---------- RECORDS FOR THIS EXERCISE ----------

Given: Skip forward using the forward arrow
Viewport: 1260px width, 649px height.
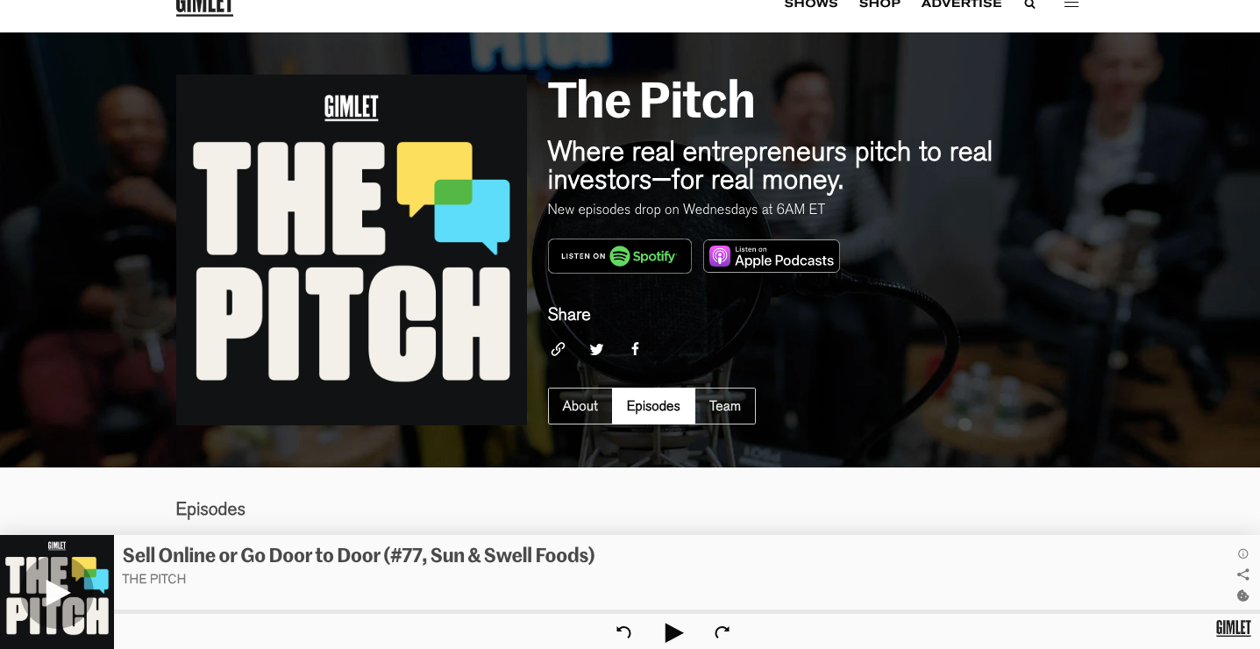Looking at the screenshot, I should pyautogui.click(x=722, y=631).
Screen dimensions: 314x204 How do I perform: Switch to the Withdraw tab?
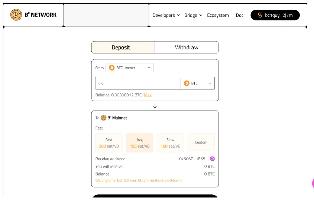[187, 47]
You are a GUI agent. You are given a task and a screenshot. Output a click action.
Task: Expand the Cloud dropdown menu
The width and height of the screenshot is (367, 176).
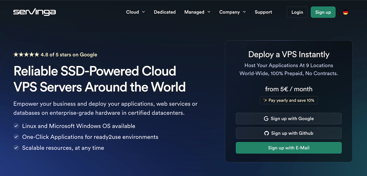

----------

▶ _WHAT THE EXERCISE ASKS_
Where the line containing "You are a GUI" appears in the data above, begin there and output every line through the last, exactly and without pictures.

▶ _EXERCISE ANSWER_
You are a GUI agent. You are given a task and a screenshot. Output a click action.
Task: Expand the Cloud dropdown menu
The width and height of the screenshot is (367, 176).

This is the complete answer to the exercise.